Subject: Re: C programing
To: Richard Rauch <rauch@eecs.ukans.edu>
From: Greg A. Woods <woods@weird.com>
List: netbsd-users
Date: 01/29/2001 17:22:36
[ On Sunday, January 28, 2001 at 17:46:38 ( -0600), Richard Rauch wrote: ]
> Subject: Re: C programing
>
> I guess that I may be guilty in part of extrapolating from when and how I
> learned C. Without ANSI type-checking and without memory-protection, a
> subtle error can have disasterous consequences. But I still think that
> the other languages should be better/easier for first languages.
It's easy for a C program to crash itself with or without type checking,
but at least with a proper OS and proper memory protection you get a
nice core dump that's usually suitable for analysis and bug tracking! :-)

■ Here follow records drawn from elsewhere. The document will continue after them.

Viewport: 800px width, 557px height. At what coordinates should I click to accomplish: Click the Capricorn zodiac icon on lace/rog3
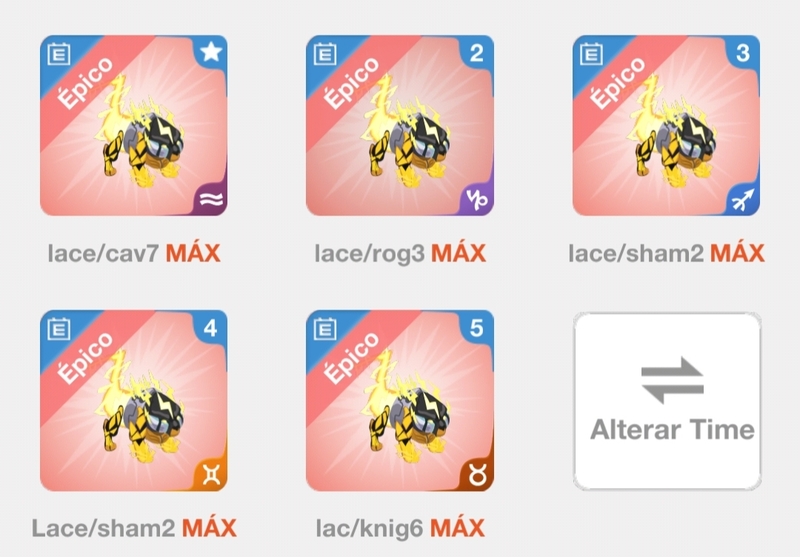(x=477, y=199)
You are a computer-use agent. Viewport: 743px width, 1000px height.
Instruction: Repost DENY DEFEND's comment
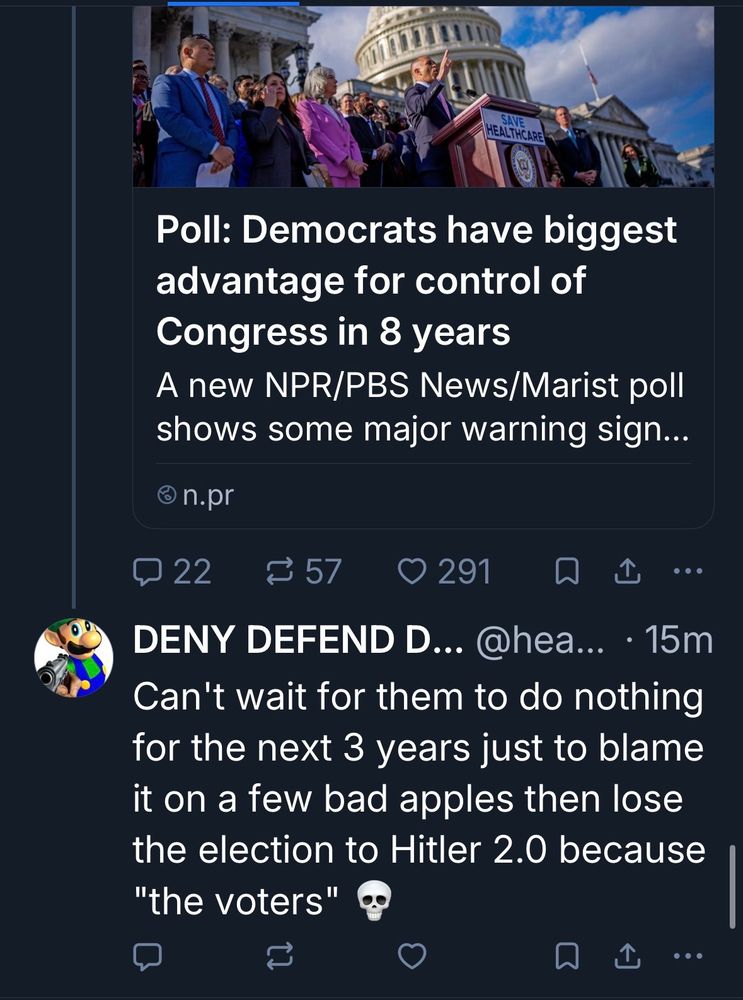[276, 957]

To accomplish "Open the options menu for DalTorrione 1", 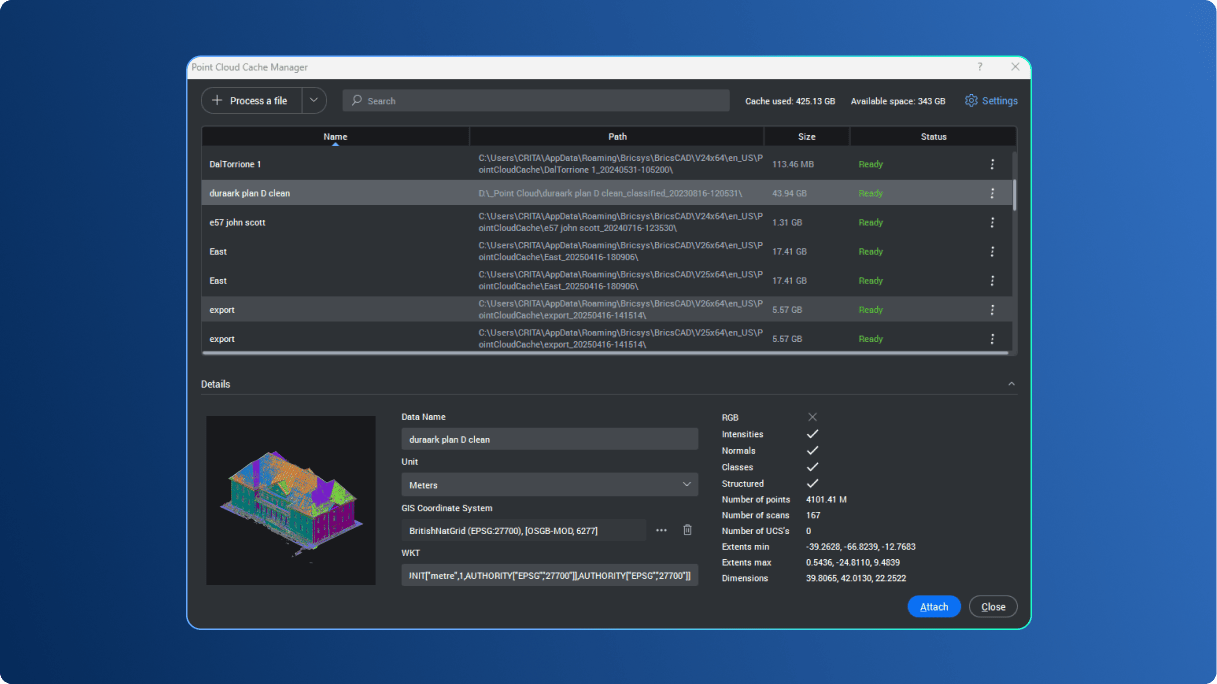I will tap(992, 164).
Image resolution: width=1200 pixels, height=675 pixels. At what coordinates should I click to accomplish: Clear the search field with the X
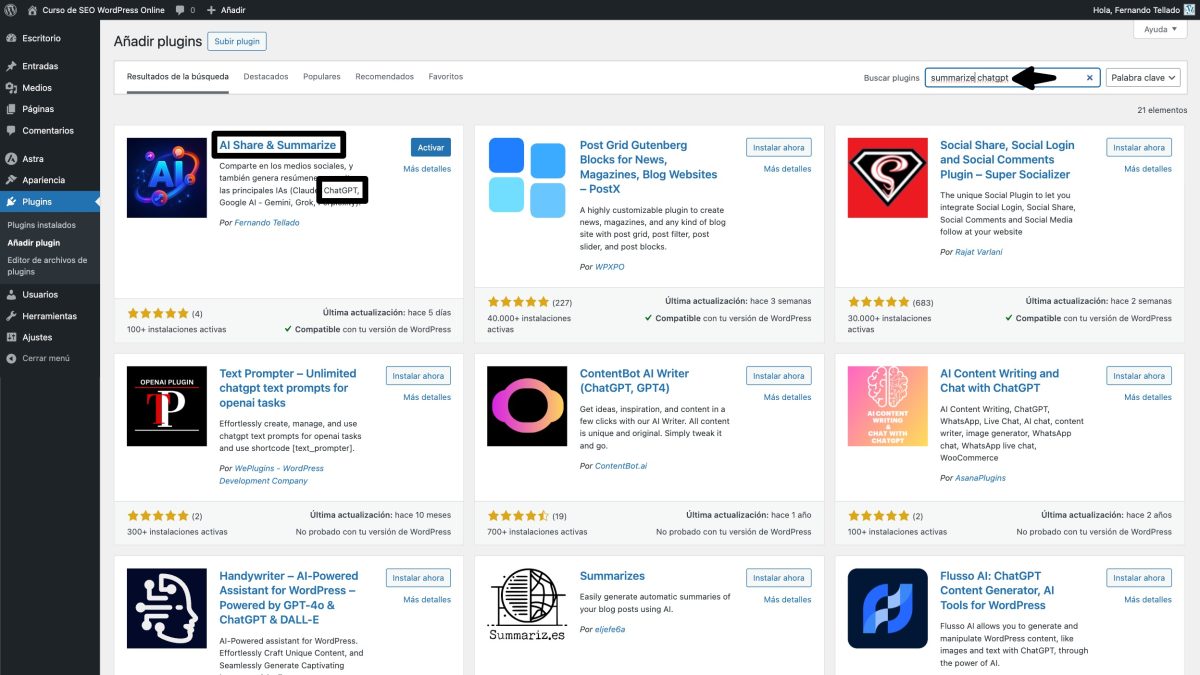[1090, 77]
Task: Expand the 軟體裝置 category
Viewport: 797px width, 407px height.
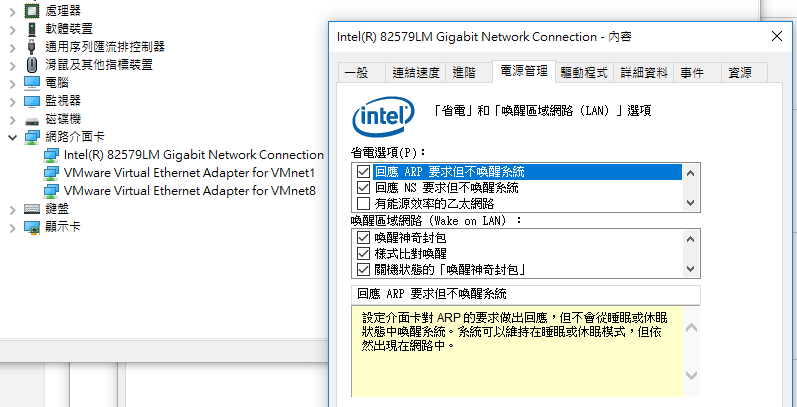Action: click(12, 29)
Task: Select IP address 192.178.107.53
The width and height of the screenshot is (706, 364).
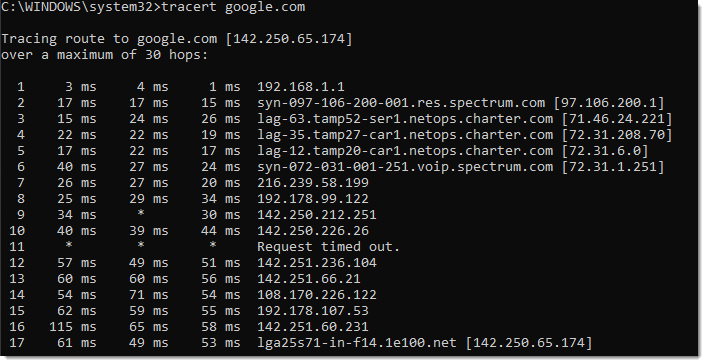Action: 313,311
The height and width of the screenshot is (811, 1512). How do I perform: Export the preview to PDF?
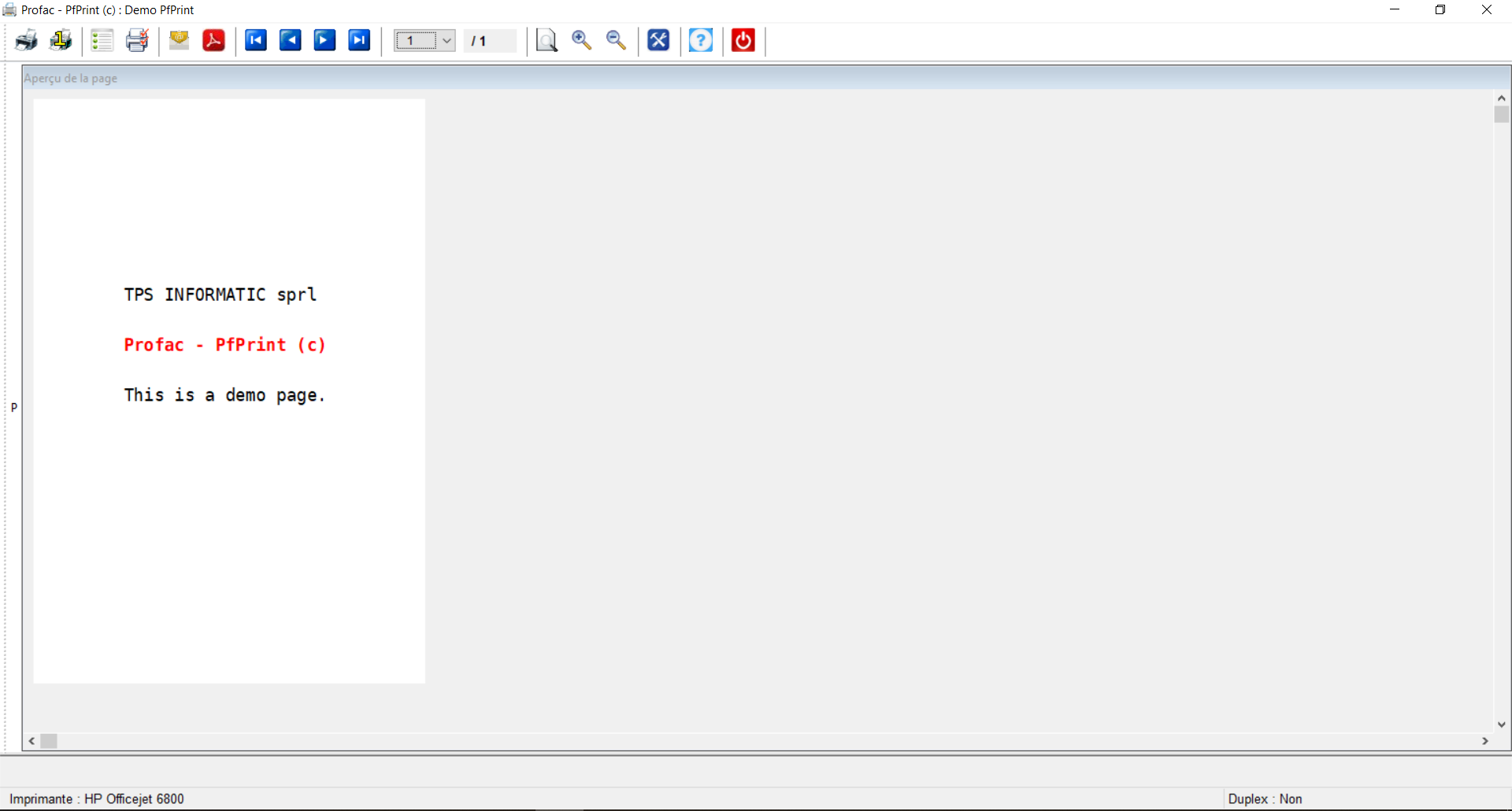(213, 40)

Languages like lisp, scheme, ruby, python, smalltalk, etc., and even
awk, perl, etc., are easier if the goal of the learner is to get
something practical done. They'll see results immediately.
However to really learn how to program at a deeper level you need to
know something about what's happening down in the CPU, and C is really
good for this -- it's low-level enough without being too cryptic or
non-portable, and of course it has all the normal ALGOL-ish control
structures for procedural programming so learning it provides a good
basis in at least that branch of the discipline.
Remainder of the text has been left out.